*** QUOTED PASSAGE
Thursday, April 3, 2014


     I recently watched, probably for the fourth time, the movie Men in Black.  Have you seen it?  It's the amusing story of a team of two people (Tommy Lee Jones and Will Smith) whose mission is to monitor aliens from taking over America.  Jones, who has worked for the "alien" agency for many years, recruits Will Smith to be his partner in his quest to deal with the aliens.  After Will Smith agrees to join the team, the agency head informs him that every record of him will be expunged from every database that has ever existed.  In other words, as the director puts it, "It will be as if you never existed."
     How would that be?  How would it be if you had existed, then you did not?  Sure, when people die, they cease to exist physically, but memories of them endure, sometimes for millennia.  They're gone, but they're not.  If someone had lived, however, and suddenly the world had no record that they had ever done so, what would be left?  There would be memories of course, but try to picture remembering a person who for all intents and purposes never even lived.  It would be as if this person had never been born.
     But of course this person had been born.  And of course this person had lived.  Only if memory, everyone's memory, had completely vanished would this person really be gone.  Yet if all memory had vanished, all time would, too.  And the universe really would be as meaningless as many people claim it is.  If there is no remembrance of or in time, we are nothing more than points of light, always shining, but pointing to nothing.
     Maybe that's why Genesis tells us that in the beginning, God made light and, consequently, day and night.  God knew that time without a foundation, time that just happens, is time that may as well never happened, as if everything in it had never existed.
******
*** DATA LISTING
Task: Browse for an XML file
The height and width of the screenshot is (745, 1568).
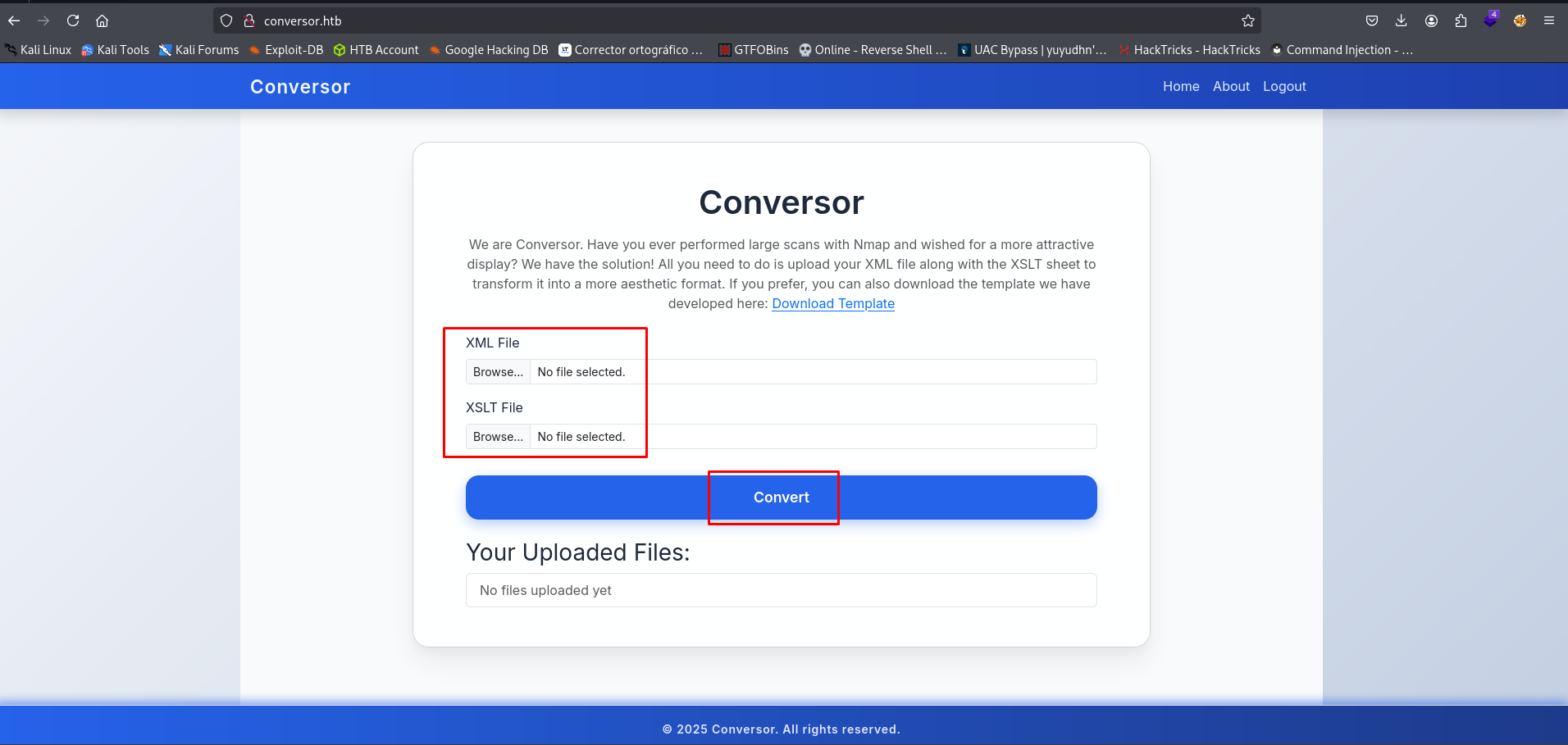Action: [498, 372]

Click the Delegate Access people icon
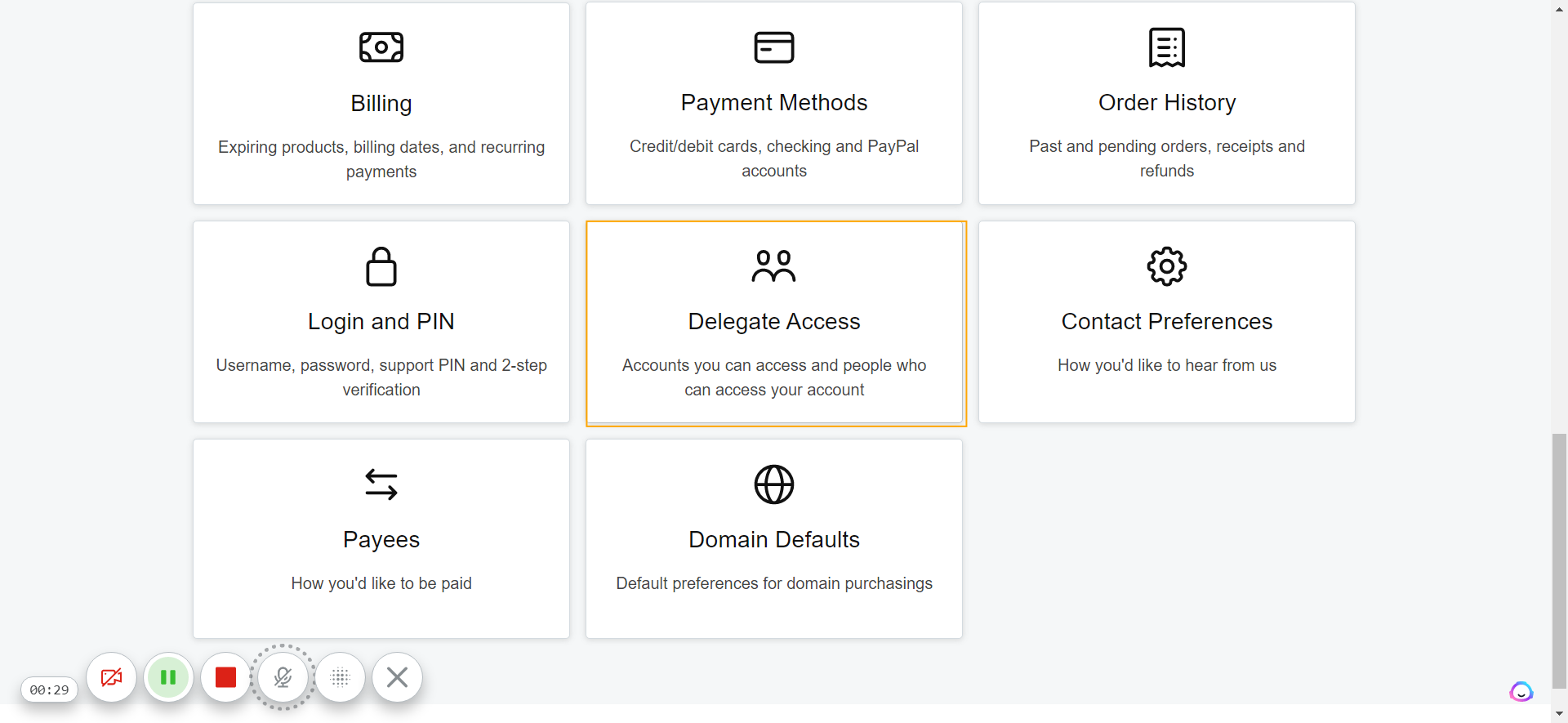(774, 266)
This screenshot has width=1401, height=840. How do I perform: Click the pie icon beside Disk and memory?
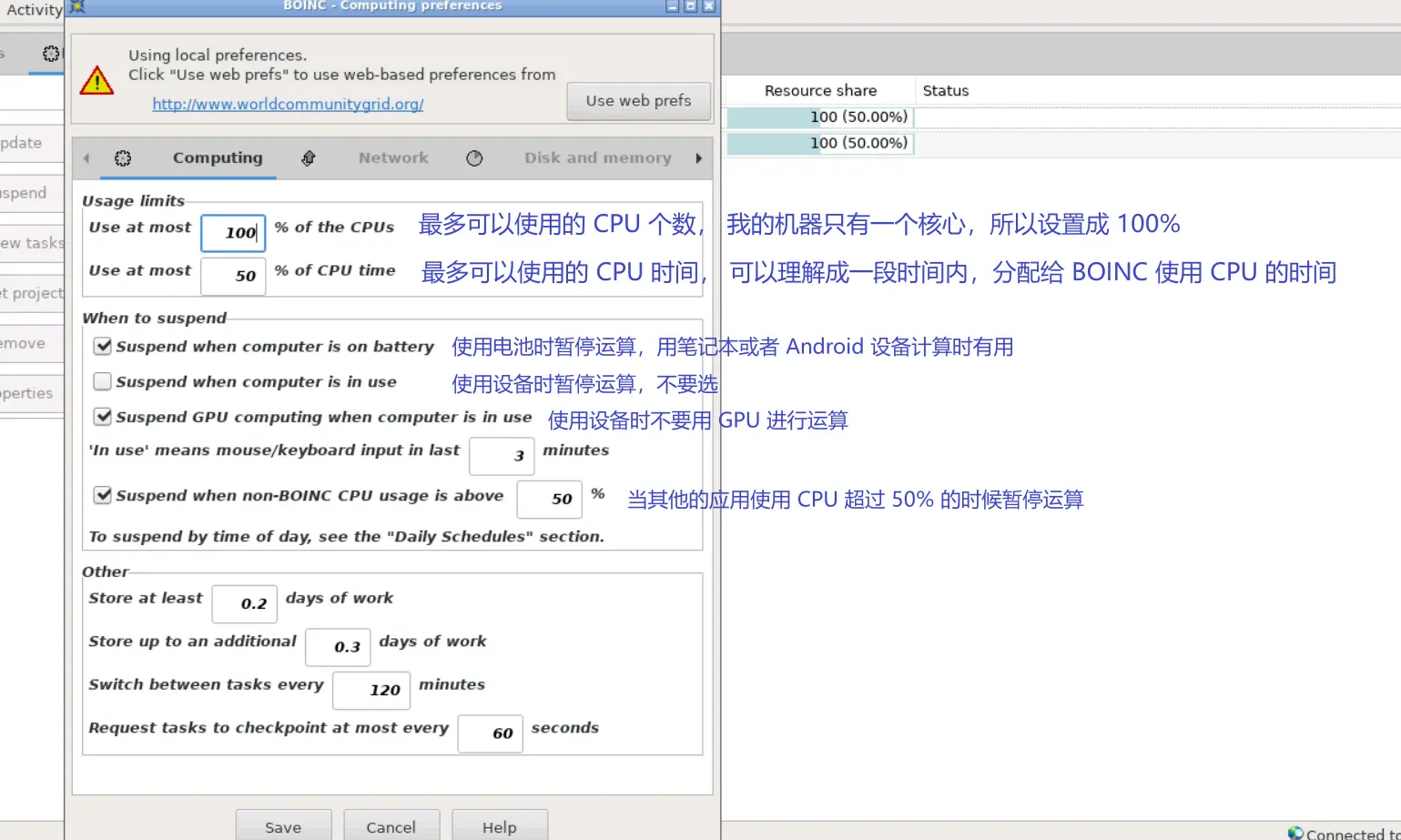tap(474, 158)
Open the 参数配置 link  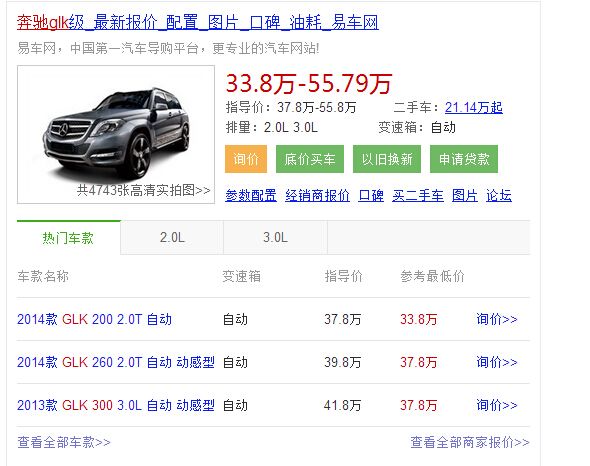[x=251, y=195]
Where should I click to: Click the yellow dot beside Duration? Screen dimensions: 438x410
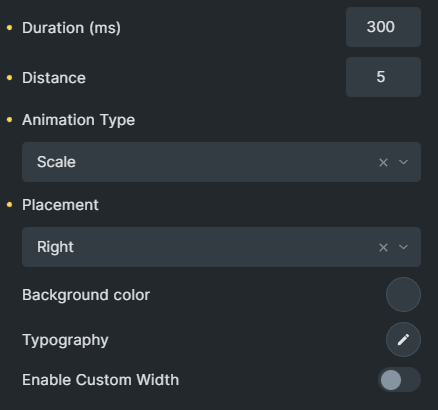tap(10, 28)
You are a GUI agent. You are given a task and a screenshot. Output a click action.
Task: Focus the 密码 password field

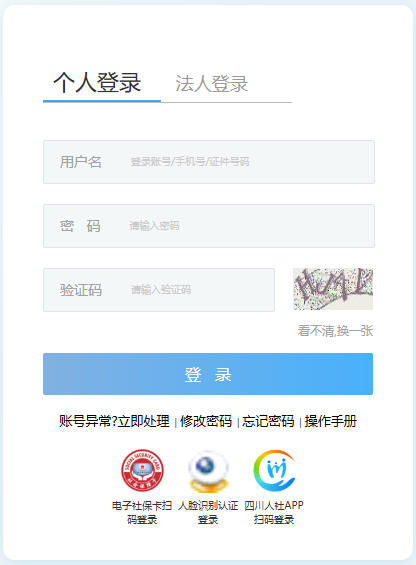[209, 226]
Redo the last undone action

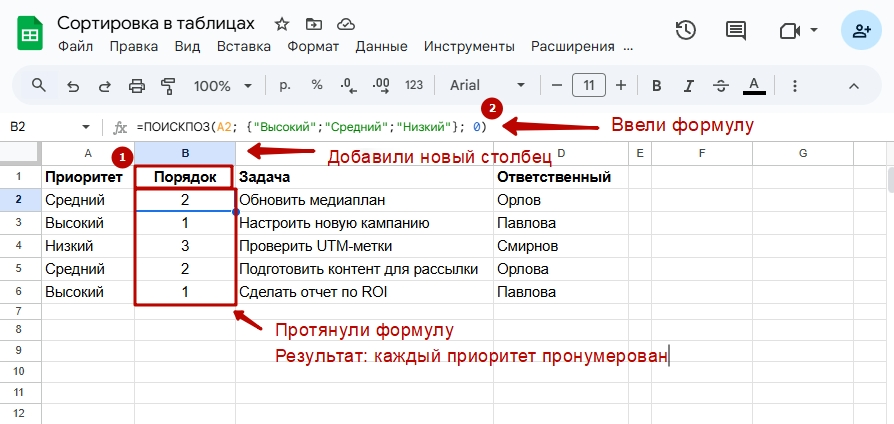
******
TASK
Reproduce word for word the passage of the reflection on Men in Black above, starting with "But of course" and going on through "had never existed.".

EXERCISE OUTPUT
But of course this person had been born.  And of course this person had lived.  Only if memory, everyone's memory, had completely vanished would this person really be gone.  Yet if all memory had vanished, all time would, too.  And the universe really would be as meaningless as many people claim it is.  If there is no remembrance of or in time, we are nothing more than points of light, always shining, but pointing to nothing.
     Maybe that's why Genesis tells us that in the beginning, God made light and, consequently, day and night.  God knew that time without a foundation, time that just happens, is time that may as well never happened, as if everything in it had never existed.